本連載は、相続にまつわる法律や税金の基礎知識から、相続争いの裁判例や税務調査の勘所を学ぶものです。著者は、日本一の相続専門YouTuber税理士の橘慶太氏。チャンネル登録者数は4.8万人を超え、「相続」カテゴリーでは、日本一を誇ります。また、税理士法人の代表でもあり、相続の相談実績は5000人を超えます。初の単著『ぶっちゃけ相続 日本一の相続専門YouTuber税理士がお金のソン・トクをとことん教えます!』を出版し、遺言書、相続税、不動産、税務調査、各種手続きという観点から、相続のリアルをあますところなく伝えています。

「税務署に疑われる」贈与契約書の特徴とは?Photo: Adobe Stock

贈与契約書を作るとき、絶対やってはいけないこと

 生前贈与を行う際は、贈与契約書を作成しておきましょう。

 あげる人(贈与者)、もらう人(受贈者)、贈与するもの(金額)、贈与する日(引き渡す日)、お互いの住所・氏名を書き、押印して完成です(認印でも実印でもOK)。

 贈与契約書は2通作成し、お互いが1通ずつ保管しましょう。大事なポイントは「氏名だけは必ず直筆でサインすること」です。

 それ以外はパソコン等で作成してもかまいません。氏名が直筆でないと、贈与があったことを証明する証拠として意味がありません。税務調査では、筆跡が非常に重要な証拠として扱われます。

 人の字には十人十色の癖があります。亡くなった方の手帳などに記載されている字と、契約書の字を比べれば、本人が書いたかどうかはすぐわかってしまうのです。

 本日は贈与契約書についてよくいただく質問に回答します。

【質問①】贈与契約書は毎回作らないといけませんか?

 はい。大変かもしれませんが、贈与をする都度、毎回作ることをオススメします。人は年を取るほど認知症等の病を患うリスクが高くなります。お亡くなりになる直前に行われた贈与時点においても、贈与者(あげる人)の意思能力がしっかりあったことを証明するために、贈与契約書は毎回作ったほうがいいです。

【質問②】これまで贈与契約書を作ってこなかったのですが、日付を遡って贈与契約書を作成してもいいですか?

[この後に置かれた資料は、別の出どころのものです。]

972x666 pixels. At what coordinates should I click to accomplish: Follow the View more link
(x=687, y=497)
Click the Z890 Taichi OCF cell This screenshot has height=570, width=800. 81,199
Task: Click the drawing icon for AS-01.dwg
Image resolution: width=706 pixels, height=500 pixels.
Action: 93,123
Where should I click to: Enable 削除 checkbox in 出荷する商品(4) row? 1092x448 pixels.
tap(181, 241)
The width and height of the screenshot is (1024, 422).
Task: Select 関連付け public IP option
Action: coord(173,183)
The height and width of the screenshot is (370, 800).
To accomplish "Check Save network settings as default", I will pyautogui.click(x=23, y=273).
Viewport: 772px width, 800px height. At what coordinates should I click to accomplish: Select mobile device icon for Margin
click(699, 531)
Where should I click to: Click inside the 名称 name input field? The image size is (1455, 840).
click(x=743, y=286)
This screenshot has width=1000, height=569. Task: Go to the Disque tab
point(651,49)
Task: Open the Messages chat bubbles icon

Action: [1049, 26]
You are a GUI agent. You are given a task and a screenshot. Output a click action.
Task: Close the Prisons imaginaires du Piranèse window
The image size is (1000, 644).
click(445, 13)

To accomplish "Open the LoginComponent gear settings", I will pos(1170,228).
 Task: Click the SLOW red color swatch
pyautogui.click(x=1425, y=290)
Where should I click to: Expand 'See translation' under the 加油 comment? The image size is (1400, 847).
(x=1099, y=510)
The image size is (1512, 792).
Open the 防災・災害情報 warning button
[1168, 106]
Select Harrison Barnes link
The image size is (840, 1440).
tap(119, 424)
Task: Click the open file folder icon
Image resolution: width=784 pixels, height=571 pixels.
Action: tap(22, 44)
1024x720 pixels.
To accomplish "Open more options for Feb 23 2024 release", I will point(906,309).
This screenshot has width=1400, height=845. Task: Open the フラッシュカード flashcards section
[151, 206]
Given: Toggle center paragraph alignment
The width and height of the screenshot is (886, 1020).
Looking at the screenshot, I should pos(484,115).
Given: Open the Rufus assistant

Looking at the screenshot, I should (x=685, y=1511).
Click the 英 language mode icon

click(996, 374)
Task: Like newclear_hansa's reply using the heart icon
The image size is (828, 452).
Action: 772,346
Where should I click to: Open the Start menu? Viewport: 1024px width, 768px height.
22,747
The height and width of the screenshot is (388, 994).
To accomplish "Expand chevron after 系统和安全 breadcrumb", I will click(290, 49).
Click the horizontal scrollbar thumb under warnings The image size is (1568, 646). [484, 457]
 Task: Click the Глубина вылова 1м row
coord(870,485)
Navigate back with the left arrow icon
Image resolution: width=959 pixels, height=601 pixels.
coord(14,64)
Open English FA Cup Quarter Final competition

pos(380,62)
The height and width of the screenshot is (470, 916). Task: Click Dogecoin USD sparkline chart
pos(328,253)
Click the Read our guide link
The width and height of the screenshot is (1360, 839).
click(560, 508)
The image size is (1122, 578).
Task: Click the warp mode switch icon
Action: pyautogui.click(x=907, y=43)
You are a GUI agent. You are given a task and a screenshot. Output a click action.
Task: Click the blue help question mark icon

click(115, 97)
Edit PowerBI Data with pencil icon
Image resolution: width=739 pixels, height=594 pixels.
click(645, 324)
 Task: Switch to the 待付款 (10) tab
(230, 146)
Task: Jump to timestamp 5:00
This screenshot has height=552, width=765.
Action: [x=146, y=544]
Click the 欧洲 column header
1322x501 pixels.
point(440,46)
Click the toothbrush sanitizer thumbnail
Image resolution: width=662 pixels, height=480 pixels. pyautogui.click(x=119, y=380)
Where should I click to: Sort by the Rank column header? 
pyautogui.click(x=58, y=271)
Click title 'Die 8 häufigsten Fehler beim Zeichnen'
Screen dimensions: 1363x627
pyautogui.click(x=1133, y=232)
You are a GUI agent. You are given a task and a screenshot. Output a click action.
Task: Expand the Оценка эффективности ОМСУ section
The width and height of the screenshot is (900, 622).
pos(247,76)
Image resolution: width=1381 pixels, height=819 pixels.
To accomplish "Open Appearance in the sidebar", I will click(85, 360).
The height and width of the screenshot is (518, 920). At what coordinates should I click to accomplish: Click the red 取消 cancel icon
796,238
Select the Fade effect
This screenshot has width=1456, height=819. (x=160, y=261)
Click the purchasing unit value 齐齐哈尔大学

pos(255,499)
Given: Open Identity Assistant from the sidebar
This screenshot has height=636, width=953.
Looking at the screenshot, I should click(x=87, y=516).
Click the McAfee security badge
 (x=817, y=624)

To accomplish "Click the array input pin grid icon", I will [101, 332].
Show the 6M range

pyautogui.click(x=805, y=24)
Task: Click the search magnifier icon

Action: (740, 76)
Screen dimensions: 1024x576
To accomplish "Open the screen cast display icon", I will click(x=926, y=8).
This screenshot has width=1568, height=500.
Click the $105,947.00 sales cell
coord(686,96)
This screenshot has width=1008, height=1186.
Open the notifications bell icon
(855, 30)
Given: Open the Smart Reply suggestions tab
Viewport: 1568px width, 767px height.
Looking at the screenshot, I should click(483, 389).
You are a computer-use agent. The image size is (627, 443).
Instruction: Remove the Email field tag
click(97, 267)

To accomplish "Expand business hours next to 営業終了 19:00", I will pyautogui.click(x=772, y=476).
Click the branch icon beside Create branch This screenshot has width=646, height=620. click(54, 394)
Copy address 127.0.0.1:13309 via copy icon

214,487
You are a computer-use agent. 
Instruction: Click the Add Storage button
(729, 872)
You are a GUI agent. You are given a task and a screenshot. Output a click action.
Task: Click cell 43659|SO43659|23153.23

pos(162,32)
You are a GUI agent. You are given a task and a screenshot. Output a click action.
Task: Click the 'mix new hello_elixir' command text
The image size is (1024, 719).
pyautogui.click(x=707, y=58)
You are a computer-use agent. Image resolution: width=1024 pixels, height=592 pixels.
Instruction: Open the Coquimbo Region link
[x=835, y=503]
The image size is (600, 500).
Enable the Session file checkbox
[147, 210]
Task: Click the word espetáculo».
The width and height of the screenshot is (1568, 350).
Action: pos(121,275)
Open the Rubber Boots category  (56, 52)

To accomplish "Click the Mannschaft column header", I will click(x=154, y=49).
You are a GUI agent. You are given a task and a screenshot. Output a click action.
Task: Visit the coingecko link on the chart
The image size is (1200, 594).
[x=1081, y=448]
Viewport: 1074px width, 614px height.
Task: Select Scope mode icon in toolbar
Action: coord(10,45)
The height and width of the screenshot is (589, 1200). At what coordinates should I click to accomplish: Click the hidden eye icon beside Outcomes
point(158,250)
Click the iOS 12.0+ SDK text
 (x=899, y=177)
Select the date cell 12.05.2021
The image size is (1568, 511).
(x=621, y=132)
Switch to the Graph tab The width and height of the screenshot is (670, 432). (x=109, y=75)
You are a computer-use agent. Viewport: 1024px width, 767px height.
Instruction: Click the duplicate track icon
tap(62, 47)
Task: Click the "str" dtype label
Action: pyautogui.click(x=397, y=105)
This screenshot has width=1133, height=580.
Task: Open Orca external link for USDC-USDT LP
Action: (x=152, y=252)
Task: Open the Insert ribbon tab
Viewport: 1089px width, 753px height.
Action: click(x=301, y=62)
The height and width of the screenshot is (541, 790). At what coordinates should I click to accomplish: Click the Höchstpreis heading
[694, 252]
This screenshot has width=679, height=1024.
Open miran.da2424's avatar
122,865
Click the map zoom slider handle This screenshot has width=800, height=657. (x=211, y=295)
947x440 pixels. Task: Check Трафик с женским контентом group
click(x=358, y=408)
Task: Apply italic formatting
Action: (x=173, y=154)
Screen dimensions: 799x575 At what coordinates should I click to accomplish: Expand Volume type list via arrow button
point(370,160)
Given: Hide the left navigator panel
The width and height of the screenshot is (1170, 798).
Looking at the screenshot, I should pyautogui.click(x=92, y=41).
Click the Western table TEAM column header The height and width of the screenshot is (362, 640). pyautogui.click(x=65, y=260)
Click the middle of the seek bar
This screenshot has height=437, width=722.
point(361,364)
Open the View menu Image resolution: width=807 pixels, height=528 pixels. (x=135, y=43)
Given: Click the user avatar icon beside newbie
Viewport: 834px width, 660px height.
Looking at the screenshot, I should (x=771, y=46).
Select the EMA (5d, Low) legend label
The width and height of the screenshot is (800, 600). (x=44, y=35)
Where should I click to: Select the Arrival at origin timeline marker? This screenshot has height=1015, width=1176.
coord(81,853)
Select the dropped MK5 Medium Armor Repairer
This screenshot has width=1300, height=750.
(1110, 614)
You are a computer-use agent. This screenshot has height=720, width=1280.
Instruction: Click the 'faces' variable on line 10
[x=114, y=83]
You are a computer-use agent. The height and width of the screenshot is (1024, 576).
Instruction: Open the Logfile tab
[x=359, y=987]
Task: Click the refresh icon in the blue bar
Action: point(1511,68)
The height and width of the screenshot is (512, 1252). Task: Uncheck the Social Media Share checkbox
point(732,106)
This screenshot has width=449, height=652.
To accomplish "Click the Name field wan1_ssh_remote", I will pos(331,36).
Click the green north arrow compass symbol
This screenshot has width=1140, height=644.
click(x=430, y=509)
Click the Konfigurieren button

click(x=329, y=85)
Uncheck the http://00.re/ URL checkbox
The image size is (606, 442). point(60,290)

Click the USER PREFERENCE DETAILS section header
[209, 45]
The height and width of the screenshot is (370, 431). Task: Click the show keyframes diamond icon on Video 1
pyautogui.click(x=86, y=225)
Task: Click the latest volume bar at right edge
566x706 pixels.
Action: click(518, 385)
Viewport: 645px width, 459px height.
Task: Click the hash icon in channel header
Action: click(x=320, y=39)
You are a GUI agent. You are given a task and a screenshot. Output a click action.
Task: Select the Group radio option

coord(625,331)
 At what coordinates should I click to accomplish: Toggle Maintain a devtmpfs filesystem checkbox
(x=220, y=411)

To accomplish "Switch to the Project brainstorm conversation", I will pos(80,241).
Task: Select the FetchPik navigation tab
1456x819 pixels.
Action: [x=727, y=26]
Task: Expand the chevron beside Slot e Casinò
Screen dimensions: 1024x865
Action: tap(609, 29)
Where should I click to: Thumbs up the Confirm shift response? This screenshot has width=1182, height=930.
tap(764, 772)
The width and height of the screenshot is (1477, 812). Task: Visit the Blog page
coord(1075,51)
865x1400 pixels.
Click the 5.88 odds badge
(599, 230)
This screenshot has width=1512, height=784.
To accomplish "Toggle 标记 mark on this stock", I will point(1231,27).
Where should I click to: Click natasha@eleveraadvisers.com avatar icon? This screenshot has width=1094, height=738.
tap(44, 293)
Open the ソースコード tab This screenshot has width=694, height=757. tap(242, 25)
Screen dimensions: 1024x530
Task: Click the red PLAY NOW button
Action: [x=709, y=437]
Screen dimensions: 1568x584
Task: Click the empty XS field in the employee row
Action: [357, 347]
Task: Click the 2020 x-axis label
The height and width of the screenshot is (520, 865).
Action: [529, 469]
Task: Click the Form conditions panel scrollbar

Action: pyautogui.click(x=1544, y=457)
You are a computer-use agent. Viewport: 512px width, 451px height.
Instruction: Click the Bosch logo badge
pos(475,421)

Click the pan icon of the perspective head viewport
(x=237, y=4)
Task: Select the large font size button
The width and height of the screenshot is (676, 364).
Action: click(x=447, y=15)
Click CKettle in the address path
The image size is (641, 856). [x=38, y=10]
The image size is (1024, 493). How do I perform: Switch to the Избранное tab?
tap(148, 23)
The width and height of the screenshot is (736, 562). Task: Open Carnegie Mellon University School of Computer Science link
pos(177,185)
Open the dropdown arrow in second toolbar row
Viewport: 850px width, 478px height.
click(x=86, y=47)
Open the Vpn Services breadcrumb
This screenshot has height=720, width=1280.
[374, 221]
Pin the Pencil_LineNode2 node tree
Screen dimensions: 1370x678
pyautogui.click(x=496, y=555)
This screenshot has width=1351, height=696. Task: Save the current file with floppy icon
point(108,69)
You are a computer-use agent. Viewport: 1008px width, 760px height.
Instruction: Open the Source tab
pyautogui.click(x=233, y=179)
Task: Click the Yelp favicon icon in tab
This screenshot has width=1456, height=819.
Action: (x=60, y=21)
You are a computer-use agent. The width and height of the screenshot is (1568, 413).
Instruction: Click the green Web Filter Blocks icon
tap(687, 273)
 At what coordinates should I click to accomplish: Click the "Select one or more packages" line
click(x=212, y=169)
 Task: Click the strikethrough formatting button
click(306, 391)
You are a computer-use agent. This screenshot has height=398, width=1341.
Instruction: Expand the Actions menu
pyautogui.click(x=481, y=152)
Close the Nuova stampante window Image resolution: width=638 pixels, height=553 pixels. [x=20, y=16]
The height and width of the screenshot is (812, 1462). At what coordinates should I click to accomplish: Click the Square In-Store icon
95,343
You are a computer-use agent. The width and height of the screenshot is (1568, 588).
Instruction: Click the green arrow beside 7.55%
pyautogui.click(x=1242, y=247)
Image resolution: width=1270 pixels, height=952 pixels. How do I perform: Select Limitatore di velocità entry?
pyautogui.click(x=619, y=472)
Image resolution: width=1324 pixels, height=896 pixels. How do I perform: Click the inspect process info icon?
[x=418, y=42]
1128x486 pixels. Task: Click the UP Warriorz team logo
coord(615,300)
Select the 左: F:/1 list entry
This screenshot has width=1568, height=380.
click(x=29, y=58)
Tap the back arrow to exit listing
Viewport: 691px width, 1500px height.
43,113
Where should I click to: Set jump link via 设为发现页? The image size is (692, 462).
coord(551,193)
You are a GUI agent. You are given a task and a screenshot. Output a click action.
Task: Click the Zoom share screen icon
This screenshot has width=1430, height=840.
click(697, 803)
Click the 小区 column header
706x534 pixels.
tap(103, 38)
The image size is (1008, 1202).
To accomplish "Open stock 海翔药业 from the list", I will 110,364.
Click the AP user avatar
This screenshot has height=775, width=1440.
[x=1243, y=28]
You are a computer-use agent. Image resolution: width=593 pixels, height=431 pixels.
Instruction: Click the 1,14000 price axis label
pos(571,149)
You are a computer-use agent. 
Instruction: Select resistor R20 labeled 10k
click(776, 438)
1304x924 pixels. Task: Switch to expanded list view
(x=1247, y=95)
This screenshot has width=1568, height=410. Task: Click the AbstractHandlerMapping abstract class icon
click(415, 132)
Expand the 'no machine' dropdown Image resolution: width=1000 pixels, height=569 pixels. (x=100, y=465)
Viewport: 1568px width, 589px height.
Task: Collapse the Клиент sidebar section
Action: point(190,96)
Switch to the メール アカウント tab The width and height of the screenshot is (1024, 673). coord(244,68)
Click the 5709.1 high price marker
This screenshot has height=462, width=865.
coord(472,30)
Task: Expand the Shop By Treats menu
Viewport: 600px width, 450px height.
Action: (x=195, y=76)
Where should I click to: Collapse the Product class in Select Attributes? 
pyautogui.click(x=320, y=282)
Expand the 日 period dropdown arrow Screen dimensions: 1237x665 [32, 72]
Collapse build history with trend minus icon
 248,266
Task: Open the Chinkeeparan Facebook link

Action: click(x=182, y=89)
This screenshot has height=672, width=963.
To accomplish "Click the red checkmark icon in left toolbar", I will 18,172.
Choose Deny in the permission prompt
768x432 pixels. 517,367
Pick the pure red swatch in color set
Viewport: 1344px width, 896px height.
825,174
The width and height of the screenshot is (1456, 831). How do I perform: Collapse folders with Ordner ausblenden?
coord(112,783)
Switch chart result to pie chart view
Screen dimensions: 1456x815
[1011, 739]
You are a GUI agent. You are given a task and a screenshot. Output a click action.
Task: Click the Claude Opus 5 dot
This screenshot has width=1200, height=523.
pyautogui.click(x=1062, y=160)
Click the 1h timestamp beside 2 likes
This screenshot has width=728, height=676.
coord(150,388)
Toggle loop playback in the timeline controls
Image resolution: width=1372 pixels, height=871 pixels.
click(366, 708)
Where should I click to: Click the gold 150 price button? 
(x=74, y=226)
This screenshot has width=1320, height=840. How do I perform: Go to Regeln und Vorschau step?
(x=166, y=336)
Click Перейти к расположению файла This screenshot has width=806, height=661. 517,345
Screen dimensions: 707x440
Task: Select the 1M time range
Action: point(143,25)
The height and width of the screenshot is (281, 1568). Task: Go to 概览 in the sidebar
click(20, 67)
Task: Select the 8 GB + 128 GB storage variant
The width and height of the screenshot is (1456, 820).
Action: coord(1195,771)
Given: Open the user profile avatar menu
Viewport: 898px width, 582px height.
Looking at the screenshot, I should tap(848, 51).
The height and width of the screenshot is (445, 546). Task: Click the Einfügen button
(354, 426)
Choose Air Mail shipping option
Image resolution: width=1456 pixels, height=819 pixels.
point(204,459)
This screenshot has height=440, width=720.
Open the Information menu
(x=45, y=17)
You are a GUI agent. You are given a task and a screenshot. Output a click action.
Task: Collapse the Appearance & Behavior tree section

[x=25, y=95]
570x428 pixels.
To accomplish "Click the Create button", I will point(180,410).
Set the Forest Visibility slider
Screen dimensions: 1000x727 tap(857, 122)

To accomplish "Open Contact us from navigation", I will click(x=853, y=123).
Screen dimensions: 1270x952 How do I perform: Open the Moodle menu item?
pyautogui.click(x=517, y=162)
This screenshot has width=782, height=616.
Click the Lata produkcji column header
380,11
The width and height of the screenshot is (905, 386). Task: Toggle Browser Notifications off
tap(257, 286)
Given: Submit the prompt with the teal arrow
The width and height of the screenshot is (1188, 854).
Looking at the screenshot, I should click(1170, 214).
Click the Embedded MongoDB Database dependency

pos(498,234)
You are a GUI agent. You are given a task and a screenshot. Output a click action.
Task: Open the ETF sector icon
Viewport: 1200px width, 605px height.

 それはダメです。過去の日付で契約書を作成する行為は「バックデイト」という文書偽装行為にあたります。バックデイトが調査官に見つかれば、重加算税の対象になる可能性もあるので、絶対にやめましょう。過去分の贈与契約書を作っていなかった場合は、贈与した人ともらった人の間で「過去の送金は、生前贈与であったことを確認する」という覚書を交わしておくのも一つの手です。

 贈与契約書を作っていなくても、贈与契約は口頭だけで成立します。これから贈与契約書をしっかり作るのであれば、過去に行われた贈与の契約書がなくても、そこまで不安に思わなくても大丈夫です。

 ちなみに、金銭の贈与であれば贈与契約書に収入印紙を貼る必要はありませんが、不動産の贈与には一律200円の収入印紙が必要になります。あまり知られていませんが、収入印紙の柄は不定期に変えられています。デザインそのものの変更はあまりないですが、透かしの糸の色だけが変えられる場合もあるそうです。そのため、文書作成時には存在しない収入印紙が貼られていると、バックデイトを強く疑われます。

【質問③】まだ小さい子どもに対して贈与する場合はどうすればいいですか?

 未成年者に対する贈与の場合には、未成年の代わりに親権者がサインすればOKです。「受贈者○○(孫の名前)」の下に「親権者□□が代筆」と添えれば大丈夫です。贈与契約書は、作成してすぐに税務署へ提出するものではありません。相続税の税務調査に選ばれたときや、相続人の間で過去の贈与についての争いが起きたときに、「贈与が適正に行われていたことを証明する証拠」として使います。転ばぬ先の杖として、しっかり保管するようにしましょう。